Keep it high-level — the research should figure out HOW, not be told how.
## Key Questions
### 0. <First Major Topic Area>
0a. **<Specific sub-question>**
- Concrete question that demands investigation
- Follow-up angle or related concern
- "How does X handle this?" type comparative question
0b. **<Next sub-question>**
- ...
### 1. <Second Major Topic Area>
1a. **<Sub-question>**
- ...
### 2. <Third Major Topic Area>
...
(Continue with as many sections as the topic demands. Typical range: 4-8 sections.)
## Desired Output
What the research should produce. NOT the answers — but the SHAPE of the answers.
Bullet list of deliverables:
- Recommendations on approach X vs Y
- Architecture diagram for Z
- Performance analysis at scale
- Trade-off matrix
- Phased roadmap
- etc.
## Rules
1. **Questions only.** Never include answers, findings, recommendations, or conclusions in the prompt. If you know something about the topic, formulate it as a question that would uncover that knowledge — don't state it as fact.
2. **Match existing voice.** If the project already has research prompts, read them and match the tone, depth, and structure. Some projects are more technical, some more strategic. Adapt.
3. **Be specific, not vague.** Bad: "How does performance work?" Good: "At 5,000 building instances with Nanite enabled, what are the real bottlenecks — draw calls, ISM actor count, GPU memory, or CPU transform computation?"
4. **Ground in context.** Reference the project's actual code, tools, pain points, and existing systems. The prompt should feel like it was written by someone who knows the codebase, not a generic template.
5. **Hierarchical questions.** Major sections (0, 1, 2...) for broad topic areas. Lettered sub-questions (a, b, c...) for specific angles within each area. Sub-bullets for follow-up concerns or comparative angles.
6. **Include "how do others do it" questions.** For every major topic, ask how production systems, established tools, or industry leaders approach the same problem. Name specific systems (CitySample, Houdini, CityEngine, etc. — whatever's relevant to the domain).
7. **Scale questions.** Always include questions about how the approach scales — from small to large, from prototype to production.
8. **Build-or-borrow questions.** If there are existing tools/systems that could solve part of the problem, ask about them explicitly. "Should we build custom X or integrate existing Y? What do we gain and lose?"
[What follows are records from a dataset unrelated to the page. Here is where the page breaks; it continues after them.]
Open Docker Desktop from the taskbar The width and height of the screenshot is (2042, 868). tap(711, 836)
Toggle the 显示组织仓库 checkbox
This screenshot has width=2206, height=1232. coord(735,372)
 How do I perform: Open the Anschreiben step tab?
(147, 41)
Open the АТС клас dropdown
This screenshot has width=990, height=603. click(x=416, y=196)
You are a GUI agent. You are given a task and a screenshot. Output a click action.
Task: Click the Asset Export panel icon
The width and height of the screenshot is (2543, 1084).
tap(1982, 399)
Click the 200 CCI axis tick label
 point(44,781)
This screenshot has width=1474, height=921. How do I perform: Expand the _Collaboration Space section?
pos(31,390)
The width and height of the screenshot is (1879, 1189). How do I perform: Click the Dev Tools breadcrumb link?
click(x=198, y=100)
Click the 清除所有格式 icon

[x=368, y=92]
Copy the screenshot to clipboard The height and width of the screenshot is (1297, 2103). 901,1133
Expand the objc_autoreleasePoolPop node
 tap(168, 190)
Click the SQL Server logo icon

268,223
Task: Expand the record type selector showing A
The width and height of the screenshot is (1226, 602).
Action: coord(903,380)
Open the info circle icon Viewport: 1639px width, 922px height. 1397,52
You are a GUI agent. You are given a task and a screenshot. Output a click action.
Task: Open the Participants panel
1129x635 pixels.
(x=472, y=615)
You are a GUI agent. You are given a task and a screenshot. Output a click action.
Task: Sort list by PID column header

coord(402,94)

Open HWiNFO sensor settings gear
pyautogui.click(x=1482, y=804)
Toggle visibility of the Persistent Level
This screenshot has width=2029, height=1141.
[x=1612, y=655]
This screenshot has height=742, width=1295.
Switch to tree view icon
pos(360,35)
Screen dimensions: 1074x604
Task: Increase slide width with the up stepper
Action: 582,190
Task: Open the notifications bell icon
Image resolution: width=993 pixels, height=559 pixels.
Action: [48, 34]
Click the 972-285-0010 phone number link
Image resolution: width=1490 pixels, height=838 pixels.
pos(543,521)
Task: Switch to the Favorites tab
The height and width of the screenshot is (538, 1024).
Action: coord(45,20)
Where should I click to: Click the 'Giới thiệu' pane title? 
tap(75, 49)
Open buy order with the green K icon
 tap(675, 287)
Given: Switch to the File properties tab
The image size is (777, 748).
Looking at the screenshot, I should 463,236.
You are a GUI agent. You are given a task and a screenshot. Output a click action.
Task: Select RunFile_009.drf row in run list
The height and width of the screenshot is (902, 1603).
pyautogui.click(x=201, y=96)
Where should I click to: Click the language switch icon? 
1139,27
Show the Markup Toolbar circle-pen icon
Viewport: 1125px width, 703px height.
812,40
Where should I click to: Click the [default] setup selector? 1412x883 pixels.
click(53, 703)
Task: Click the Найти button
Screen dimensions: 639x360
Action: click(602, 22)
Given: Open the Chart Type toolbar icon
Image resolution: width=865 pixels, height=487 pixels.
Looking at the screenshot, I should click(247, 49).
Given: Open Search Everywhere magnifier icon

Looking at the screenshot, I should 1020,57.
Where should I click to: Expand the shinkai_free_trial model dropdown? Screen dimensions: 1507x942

9. **End with Desired Output.** List what the research should produce — not the content, but the format. (Recommendation, architecture, comparison matrix, roadmap, etc.)
10. **No emojis, no fluff.** Professional, direct, technical. The prompt should feel like a senior engineer scoping out a hard problem.
## What NOT to Do
- **Don't research the topic.** Don't search the web, don't read docs, don't look up how things work. Just write the questions.
- **Don't write a spec.** A research prompt explores the space. A spec prescribes the solution. These are different documents.
- **Don't pad with obvious questions.** Every question should require real investigation to answer. Skip anything that could be answered with 5 seconds of thought.
- **Don't add preamble or meta-commentary.** No "This document aims to..." — just write the prompt.
- **Don't include references/links unless the user provides them.** The research will find its own sources.